Exercise -> Print the records below verbatim.

The data section start

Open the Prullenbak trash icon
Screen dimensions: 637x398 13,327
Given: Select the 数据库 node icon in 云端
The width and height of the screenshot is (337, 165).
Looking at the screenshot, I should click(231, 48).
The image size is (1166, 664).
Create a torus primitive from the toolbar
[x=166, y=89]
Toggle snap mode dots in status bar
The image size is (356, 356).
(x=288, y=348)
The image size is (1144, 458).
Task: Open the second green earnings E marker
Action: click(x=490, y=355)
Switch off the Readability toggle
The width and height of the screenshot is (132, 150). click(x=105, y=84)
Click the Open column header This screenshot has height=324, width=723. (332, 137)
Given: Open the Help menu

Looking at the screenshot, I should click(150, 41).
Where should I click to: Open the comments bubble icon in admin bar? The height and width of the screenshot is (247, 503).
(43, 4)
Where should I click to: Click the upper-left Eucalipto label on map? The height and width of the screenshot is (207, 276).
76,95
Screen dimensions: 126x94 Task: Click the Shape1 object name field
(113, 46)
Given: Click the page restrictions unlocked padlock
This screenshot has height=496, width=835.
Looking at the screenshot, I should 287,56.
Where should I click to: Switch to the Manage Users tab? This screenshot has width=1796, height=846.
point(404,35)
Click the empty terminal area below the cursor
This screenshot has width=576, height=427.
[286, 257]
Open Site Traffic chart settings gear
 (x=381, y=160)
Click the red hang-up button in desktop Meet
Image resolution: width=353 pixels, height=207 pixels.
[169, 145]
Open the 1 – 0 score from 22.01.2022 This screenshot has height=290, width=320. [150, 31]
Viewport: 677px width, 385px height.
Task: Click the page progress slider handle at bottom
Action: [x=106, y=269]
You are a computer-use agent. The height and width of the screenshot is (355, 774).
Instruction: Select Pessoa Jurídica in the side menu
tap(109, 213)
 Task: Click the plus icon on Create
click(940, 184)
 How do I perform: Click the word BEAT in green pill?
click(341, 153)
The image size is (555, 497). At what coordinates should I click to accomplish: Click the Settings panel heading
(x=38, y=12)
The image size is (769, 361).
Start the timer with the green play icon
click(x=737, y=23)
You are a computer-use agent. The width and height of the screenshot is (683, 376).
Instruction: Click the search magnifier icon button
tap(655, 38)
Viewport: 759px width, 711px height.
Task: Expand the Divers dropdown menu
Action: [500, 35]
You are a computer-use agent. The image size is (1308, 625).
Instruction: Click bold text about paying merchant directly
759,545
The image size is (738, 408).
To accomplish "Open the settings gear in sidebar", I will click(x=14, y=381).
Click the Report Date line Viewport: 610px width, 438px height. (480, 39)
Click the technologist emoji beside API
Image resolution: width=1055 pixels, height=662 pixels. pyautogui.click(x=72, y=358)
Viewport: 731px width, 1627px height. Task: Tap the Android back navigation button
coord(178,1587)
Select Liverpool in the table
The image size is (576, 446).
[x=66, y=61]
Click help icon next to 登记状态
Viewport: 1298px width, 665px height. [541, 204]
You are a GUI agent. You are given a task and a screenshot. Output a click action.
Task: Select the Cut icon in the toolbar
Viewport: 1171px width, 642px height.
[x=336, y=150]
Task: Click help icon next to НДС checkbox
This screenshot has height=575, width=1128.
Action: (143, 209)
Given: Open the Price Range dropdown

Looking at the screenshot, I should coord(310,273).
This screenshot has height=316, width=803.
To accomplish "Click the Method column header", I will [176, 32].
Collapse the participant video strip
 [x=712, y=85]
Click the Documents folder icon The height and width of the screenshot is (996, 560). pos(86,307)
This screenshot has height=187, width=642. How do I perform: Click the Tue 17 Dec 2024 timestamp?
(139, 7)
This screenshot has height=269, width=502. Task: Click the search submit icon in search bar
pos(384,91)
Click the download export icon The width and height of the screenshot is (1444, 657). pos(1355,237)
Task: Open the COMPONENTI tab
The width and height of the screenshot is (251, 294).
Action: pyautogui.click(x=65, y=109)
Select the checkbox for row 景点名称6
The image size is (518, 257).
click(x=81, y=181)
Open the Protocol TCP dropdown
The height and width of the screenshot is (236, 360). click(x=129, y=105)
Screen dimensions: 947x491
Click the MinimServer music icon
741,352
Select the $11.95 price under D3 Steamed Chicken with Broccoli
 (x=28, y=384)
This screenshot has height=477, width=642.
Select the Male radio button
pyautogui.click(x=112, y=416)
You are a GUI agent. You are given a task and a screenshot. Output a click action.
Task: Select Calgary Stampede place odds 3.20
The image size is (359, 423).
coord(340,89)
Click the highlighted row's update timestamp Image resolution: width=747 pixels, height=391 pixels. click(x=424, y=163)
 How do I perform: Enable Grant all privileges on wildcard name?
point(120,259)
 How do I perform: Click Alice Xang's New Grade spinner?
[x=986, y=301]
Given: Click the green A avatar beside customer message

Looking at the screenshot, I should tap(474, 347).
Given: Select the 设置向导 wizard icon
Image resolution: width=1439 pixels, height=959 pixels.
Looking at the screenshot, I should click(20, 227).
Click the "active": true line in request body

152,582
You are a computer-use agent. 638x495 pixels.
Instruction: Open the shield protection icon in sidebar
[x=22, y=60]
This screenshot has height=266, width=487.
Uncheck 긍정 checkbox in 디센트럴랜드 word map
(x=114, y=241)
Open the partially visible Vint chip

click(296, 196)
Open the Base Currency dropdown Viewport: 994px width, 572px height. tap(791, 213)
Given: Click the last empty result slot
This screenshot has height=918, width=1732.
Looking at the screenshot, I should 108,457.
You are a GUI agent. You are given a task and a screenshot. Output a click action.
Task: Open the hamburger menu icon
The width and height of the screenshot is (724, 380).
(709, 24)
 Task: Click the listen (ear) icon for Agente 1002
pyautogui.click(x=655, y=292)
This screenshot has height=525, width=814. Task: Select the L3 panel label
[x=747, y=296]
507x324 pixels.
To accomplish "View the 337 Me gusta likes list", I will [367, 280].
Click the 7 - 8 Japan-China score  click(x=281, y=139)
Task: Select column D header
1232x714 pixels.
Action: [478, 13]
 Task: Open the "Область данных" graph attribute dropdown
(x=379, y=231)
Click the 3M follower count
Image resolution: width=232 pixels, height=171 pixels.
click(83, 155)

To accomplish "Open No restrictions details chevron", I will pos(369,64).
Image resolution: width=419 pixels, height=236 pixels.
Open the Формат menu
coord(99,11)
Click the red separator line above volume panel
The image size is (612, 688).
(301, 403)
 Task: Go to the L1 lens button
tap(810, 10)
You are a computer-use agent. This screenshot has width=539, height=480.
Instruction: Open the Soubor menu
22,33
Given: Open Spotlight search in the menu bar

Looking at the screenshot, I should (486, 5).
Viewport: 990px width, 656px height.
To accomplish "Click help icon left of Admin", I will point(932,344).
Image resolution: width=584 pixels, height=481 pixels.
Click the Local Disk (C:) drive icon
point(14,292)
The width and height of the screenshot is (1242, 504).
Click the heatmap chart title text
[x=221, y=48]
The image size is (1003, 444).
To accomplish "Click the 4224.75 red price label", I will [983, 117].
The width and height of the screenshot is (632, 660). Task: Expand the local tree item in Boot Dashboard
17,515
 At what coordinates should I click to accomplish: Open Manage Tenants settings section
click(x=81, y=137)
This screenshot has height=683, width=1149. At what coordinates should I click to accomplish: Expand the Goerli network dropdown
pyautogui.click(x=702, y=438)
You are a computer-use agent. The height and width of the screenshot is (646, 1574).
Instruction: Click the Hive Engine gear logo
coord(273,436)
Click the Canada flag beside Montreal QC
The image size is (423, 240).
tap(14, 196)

The data section end

Task output ->
Open the Prullenbak trash icon
Screen dimensions: 637x398 13,327
Given: Select the 数据库 node icon in 云端
The width and height of the screenshot is (337, 165).
Looking at the screenshot, I should click(231, 48).
The image size is (1166, 664).
Create a torus primitive from the toolbar
[x=166, y=89]
Toggle snap mode dots in status bar
The image size is (356, 356).
(x=288, y=348)
The image size is (1144, 458).
Task: Open the second green earnings E marker
Action: click(x=490, y=355)
Switch off the Readability toggle
The width and height of the screenshot is (132, 150). click(x=105, y=84)
Click the Open column header This screenshot has height=324, width=723. (332, 137)
Given: Open the Help menu

Looking at the screenshot, I should click(150, 41).
Where should I click to: Open the comments bubble icon in admin bar? The height and width of the screenshot is (247, 503).
(43, 4)
Where should I click to: Click the upper-left Eucalipto label on map? The height and width of the screenshot is (207, 276).
76,95
Screen dimensions: 126x94 Task: Click the Shape1 object name field
(113, 46)
Given: Click the page restrictions unlocked padlock
This screenshot has height=496, width=835.
Looking at the screenshot, I should 287,56.
Where should I click to: Switch to the Manage Users tab? This screenshot has width=1796, height=846.
point(404,35)
Click the empty terminal area below the cursor
This screenshot has width=576, height=427.
[286, 257]
Open Site Traffic chart settings gear
 (x=381, y=160)
Click the red hang-up button in desktop Meet
Image resolution: width=353 pixels, height=207 pixels.
[169, 145]
Open the 1 – 0 score from 22.01.2022 This screenshot has height=290, width=320. [150, 31]
Viewport: 677px width, 385px height.
Task: Click the page progress slider handle at bottom
Action: [x=106, y=269]
You are a computer-use agent. The height and width of the screenshot is (355, 774).
Instruction: Select Pessoa Jurídica in the side menu
tap(109, 213)
 Task: Click the plus icon on Create
click(940, 184)
 How do I perform: Click the word BEAT in green pill?
click(341, 153)
The image size is (555, 497). At what coordinates should I click to accomplish: Click the Settings panel heading
(x=38, y=12)
The image size is (769, 361).
Start the timer with the green play icon
click(x=737, y=23)
You are a computer-use agent. The width and height of the screenshot is (683, 376).
Instruction: Click the search magnifier icon button
tap(655, 38)
Viewport: 759px width, 711px height.
Task: Expand the Divers dropdown menu
Action: [500, 35]
You are a computer-use agent. The image size is (1308, 625).
Instruction: Click bold text about paying merchant directly
759,545
The image size is (738, 408).
To accomplish "Open the settings gear in sidebar", I will click(x=14, y=381).
Click the Report Date line Viewport: 610px width, 438px height. (480, 39)
Click the technologist emoji beside API
Image resolution: width=1055 pixels, height=662 pixels. pyautogui.click(x=72, y=358)
Viewport: 731px width, 1627px height. Task: Tap the Android back navigation button
coord(178,1587)
Select Liverpool in the table
The image size is (576, 446).
[x=66, y=61]
Click help icon next to 登记状态
Viewport: 1298px width, 665px height. [541, 204]
You are a GUI agent. You are given a task and a screenshot. Output a click action.
Task: Select the Cut icon in the toolbar
Viewport: 1171px width, 642px height.
[x=336, y=150]
Task: Click help icon next to НДС checkbox
This screenshot has height=575, width=1128.
Action: (143, 209)
Given: Open the Price Range dropdown

Looking at the screenshot, I should coord(310,273).
This screenshot has height=316, width=803.
To accomplish "Click the Method column header", I will [176, 32].
Collapse the participant video strip
 [x=712, y=85]
Click the Documents folder icon The height and width of the screenshot is (996, 560). pos(86,307)
This screenshot has height=187, width=642. How do I perform: Click the Tue 17 Dec 2024 timestamp?
(139, 7)
This screenshot has height=269, width=502. Task: Click the search submit icon in search bar
pos(384,91)
Click the download export icon The width and height of the screenshot is (1444, 657). pos(1355,237)
Task: Open the COMPONENTI tab
The width and height of the screenshot is (251, 294).
Action: pyautogui.click(x=65, y=109)
Select the checkbox for row 景点名称6
The image size is (518, 257).
click(x=81, y=181)
Open the Protocol TCP dropdown
The height and width of the screenshot is (236, 360). click(x=129, y=105)
Screen dimensions: 947x491
Click the MinimServer music icon
741,352
Select the $11.95 price under D3 Steamed Chicken with Broccoli
 (x=28, y=384)
This screenshot has height=477, width=642.
Select the Male radio button
pyautogui.click(x=112, y=416)
You are a GUI agent. You are given a task and a screenshot. Output a click action.
Task: Select Calgary Stampede place odds 3.20
The image size is (359, 423).
coord(340,89)
Click the highlighted row's update timestamp Image resolution: width=747 pixels, height=391 pixels. click(x=424, y=163)
 How do I perform: Enable Grant all privileges on wildcard name?
point(120,259)
 How do I perform: Click Alice Xang's New Grade spinner?
[x=986, y=301]
Given: Click the green A avatar beside customer message

Looking at the screenshot, I should tap(474, 347).
Given: Select the 设置向导 wizard icon
Image resolution: width=1439 pixels, height=959 pixels.
Looking at the screenshot, I should click(20, 227).
Click the "active": true line in request body

152,582
You are a computer-use agent. 638x495 pixels.
Instruction: Open the shield protection icon in sidebar
[x=22, y=60]
This screenshot has height=266, width=487.
Uncheck 긍정 checkbox in 디센트럴랜드 word map
(x=114, y=241)
Open the partially visible Vint chip

click(296, 196)
Open the Base Currency dropdown Viewport: 994px width, 572px height. tap(791, 213)
Given: Click the last empty result slot
This screenshot has height=918, width=1732.
Looking at the screenshot, I should 108,457.
You are a GUI agent. You are given a task and a screenshot. Output a click action.
Task: Open the hamburger menu icon
The width and height of the screenshot is (724, 380).
(709, 24)
 Task: Click the listen (ear) icon for Agente 1002
pyautogui.click(x=655, y=292)
This screenshot has height=525, width=814. Task: Select the L3 panel label
[x=747, y=296]
507x324 pixels.
To accomplish "View the 337 Me gusta likes list", I will [367, 280].
Click the 7 - 8 Japan-China score  click(x=281, y=139)
Task: Select column D header
1232x714 pixels.
Action: [478, 13]
 Task: Open the "Область данных" graph attribute dropdown
(x=379, y=231)
Click the 3M follower count
Image resolution: width=232 pixels, height=171 pixels.
click(83, 155)

To accomplish "Open No restrictions details chevron", I will pos(369,64).
Image resolution: width=419 pixels, height=236 pixels.
Open the Формат menu
coord(99,11)
Click the red separator line above volume panel
The image size is (612, 688).
(301, 403)
 Task: Go to the L1 lens button
tap(810, 10)
You are a computer-use agent. This screenshot has width=539, height=480.
Instruction: Open the Soubor menu
22,33
Given: Open Spotlight search in the menu bar

Looking at the screenshot, I should (486, 5).
Viewport: 990px width, 656px height.
To accomplish "Click help icon left of Admin", I will point(932,344).
Image resolution: width=584 pixels, height=481 pixels.
Click the Local Disk (C:) drive icon
point(14,292)
The width and height of the screenshot is (1242, 504).
Click the heatmap chart title text
[x=221, y=48]
The image size is (1003, 444).
To accomplish "Click the 4224.75 red price label", I will [983, 117].
The width and height of the screenshot is (632, 660). Task: Expand the local tree item in Boot Dashboard
17,515
 At what coordinates should I click to accomplish: Open Manage Tenants settings section
click(x=81, y=137)
This screenshot has height=683, width=1149. At what coordinates should I click to accomplish: Expand the Goerli network dropdown
pyautogui.click(x=702, y=438)
You are a computer-use agent. The height and width of the screenshot is (646, 1574).
Instruction: Click the Hive Engine gear logo
coord(273,436)
Click the Canada flag beside Montreal QC
The image size is (423, 240).
tap(14, 196)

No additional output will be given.